Check out career options for people who don't have four years to invest in school.
So you're ready to enter the workforce. You've finished high school, or maybe you quit your old job and you want to take your career in a different direction.
The next step: Figuring out your career path.
To help you sort through your options, we've put together a list of six great careers with education options that could be completed in two years or less.*
Career #1 - Medical Billing and Coding Technician
If you're interested in health care but not sure working hands-on with patients is for you, consider medical billing and coding. These technicians do everything from updating patients' medical history to managing health information data and verifying insurance billing information.
What else makes this career a great option? U.S. Department of Labor projects this fast-growing field will need more technicians as the population ages and doctors see more health-related problems.
Education Options: If you want to pursue an entry-level position in a health care office, it could benefit you to have an associate's degree or certification according to the Department of Labor. Associate's degree programs in medical billing and coding often cover topics such as anatomy and physiology, and medical terminology. Certificate programs could take anywhere from six months to two years to complete, on average.
Earning Potential: Medical record and health information technicians have an average annual income of $35,010.**
Career #2 - Pharmacy Technician
Another health care career that won't require you to spend four plus years in school: pharmacy technician. With the Department of Labor projecting a 25 percent job growth for this profession through 2018, a career as a pharmacy technician, which often entails assisting with prescriptions and administration, could be a potentially rewarding option.
Education Options: Although most positions ask for a high school diploma, having your pharmacy technician diploma, certification, or associate's degree could give you an advantage in obtaining an entry-level position as well as increase your earning potential, according to the Department of Labor. Many pharmacy technician programs can take anywhere from six months to two years to complete, depending on the program and how much time you can devote to your studies.
Earning Potential: Pharmacy technicians and aides earn an average annual income of $29,330.**
Career #3 - Paralegal
If you're interested in participating in important legal proceedings, consider pursuing a career as a paralegal. In this position, you could help lawyers prepare for hearings, trials, closings, and legal investigations. Job growth for this profession is projected at 28 percent through 2018, according to the Department of Labor.
Education Options: Most paralegals and legal assistants have an associate's degree in paralegal studies, a program which can take as little as two years to complete, depending on your course load and schedule. If you already have a bachelor's degree, you could complete a certification program in paralegal studies. Program duration varies by school - and your availability - but some can be completed in a few months to one year.
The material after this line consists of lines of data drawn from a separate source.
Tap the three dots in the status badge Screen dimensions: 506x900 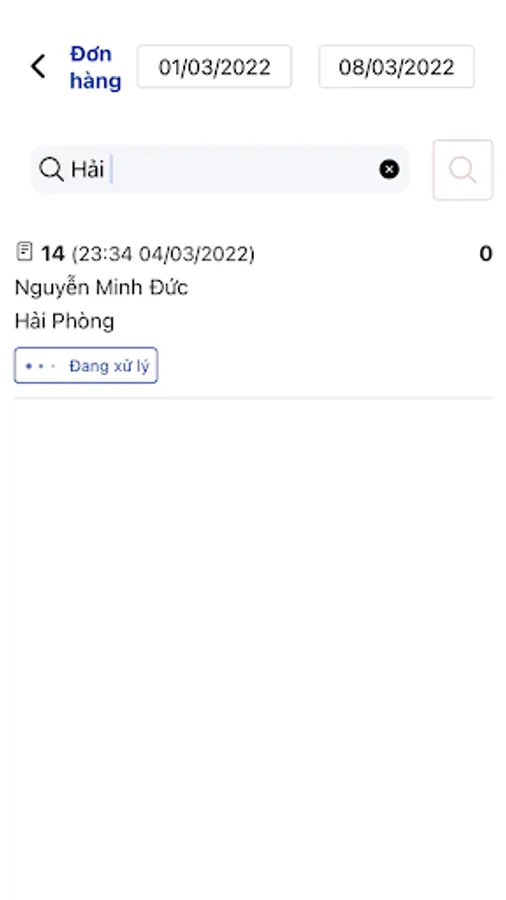(x=40, y=366)
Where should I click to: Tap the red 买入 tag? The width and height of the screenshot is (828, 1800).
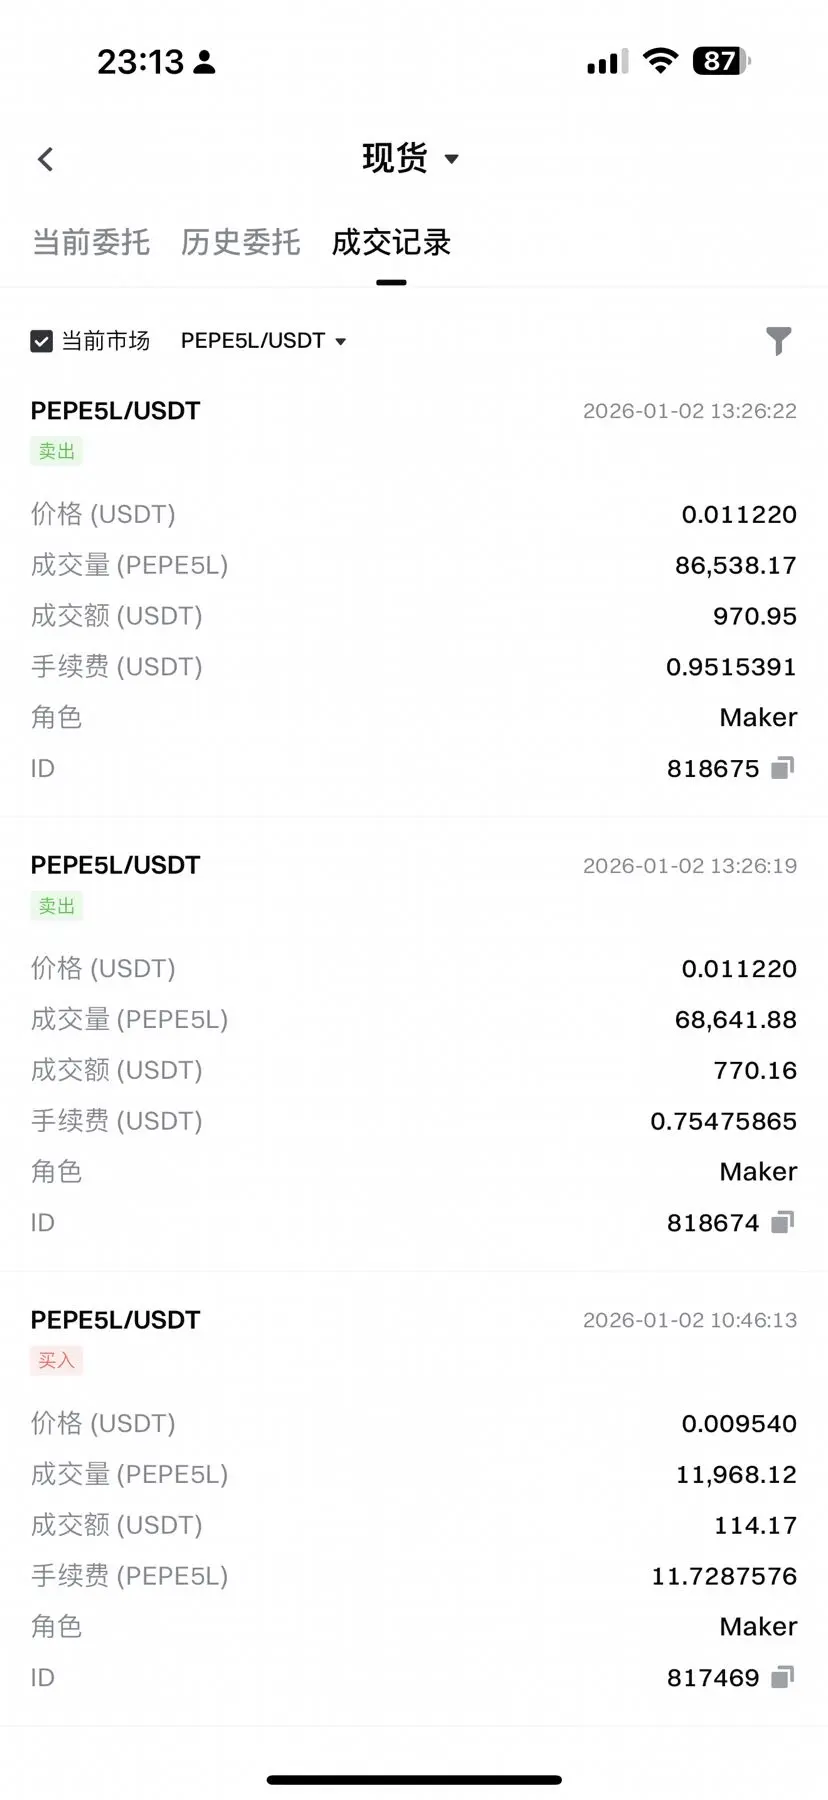pyautogui.click(x=56, y=1360)

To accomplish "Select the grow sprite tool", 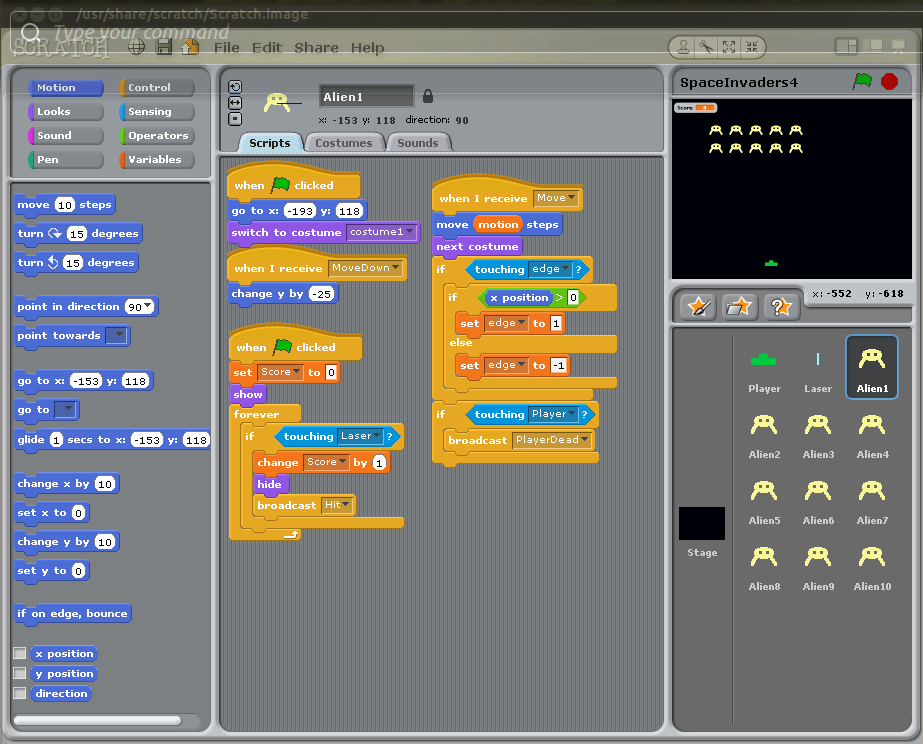I will [728, 47].
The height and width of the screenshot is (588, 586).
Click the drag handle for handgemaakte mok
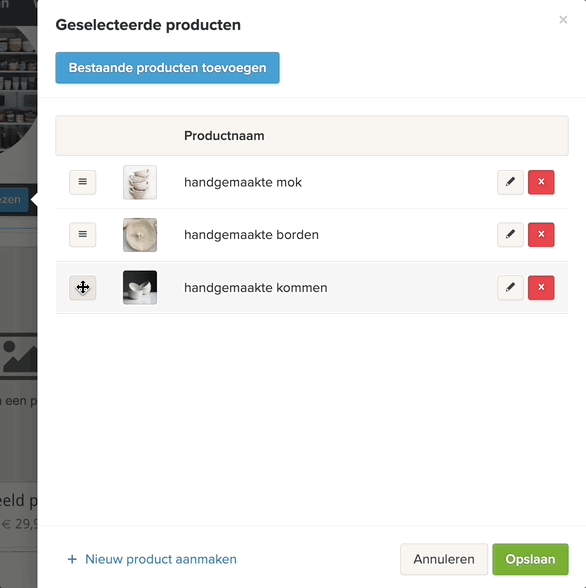pos(82,182)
Earning Potential: Paralegals and legal assistants have an average annual income of $49,640.**
Career #4 - Dental Assistant
If you like working with people, dental assisting could be a good option for you. Dental assistants often work with patients and records and also help with x-rays and anesthetics. Another perk of the profession: the Department of Labor projects a 36 percent job growth through 2018.
Education Options: Completing a dental-assisting program or certification is not required by most states for entry-level work, but it could give you a boost in the workforce, according to the Department of Labor. The Commission on Dental Accreditation (CODA) has approved a number of programs that could have you earning a certificate or diploma after one year of study or less. If you want to pursue an associate's degree, you could complete a program at a community or junior college. Average time to completion: about two years.
Earning Potential: Dental assistants have an annual average income of $34,140.**
Career #5 - Medical Assistant
Another great health care career option that doesn't require four years of study: medical assisting. Medical assistants often work on medical records and insurance forms, and take care of other medical office duties. Clinical medical assistants could take patients' medical histories and help physicians with examinations.
Education Options: According to the Department of Labor, you could make yourself more competitive in the field and potentially earn a higher salary by completing a certificate or associate's degree program. On average, these programs could be completed in one year to two years, respectively. In a medical assisting program, you'll likely study medical terminology, transcription, anatomy, physiology, and even insurance processing.
Earning Potential: Medical assistants have an average annual salary of $29,760.**
Career #6 - Tech Support
If you're great with computers and want to get into a career where you can use your problem-solving and analytical skills, you should consider a career in tech support. Computer services positions, such as computer support specialists or network administrators, troubleshoot hardware and software problems and give technical support advice to customers who use their computer systems.
Education Options: Many people in the computer technology industry have a bachelor's degree, but you could still qualify for positions if you have a computer-related associate's degree or certification from an accredited program, both of which should take less time to complete than a four-year bachelor's degree. Obtaining a tech support certification could also help you advance to higher positions down the road.
Earning Potential: Computer support specialists have an average annual salary of $49,930.**
*Time to completion varies by individual and is dependent on course load, part-time/full-time status, and other factors.
**Unless otherwise noted, all earning potential data is from the U.S. Department of Labor's Bureau of Labor Statistics, May 2010.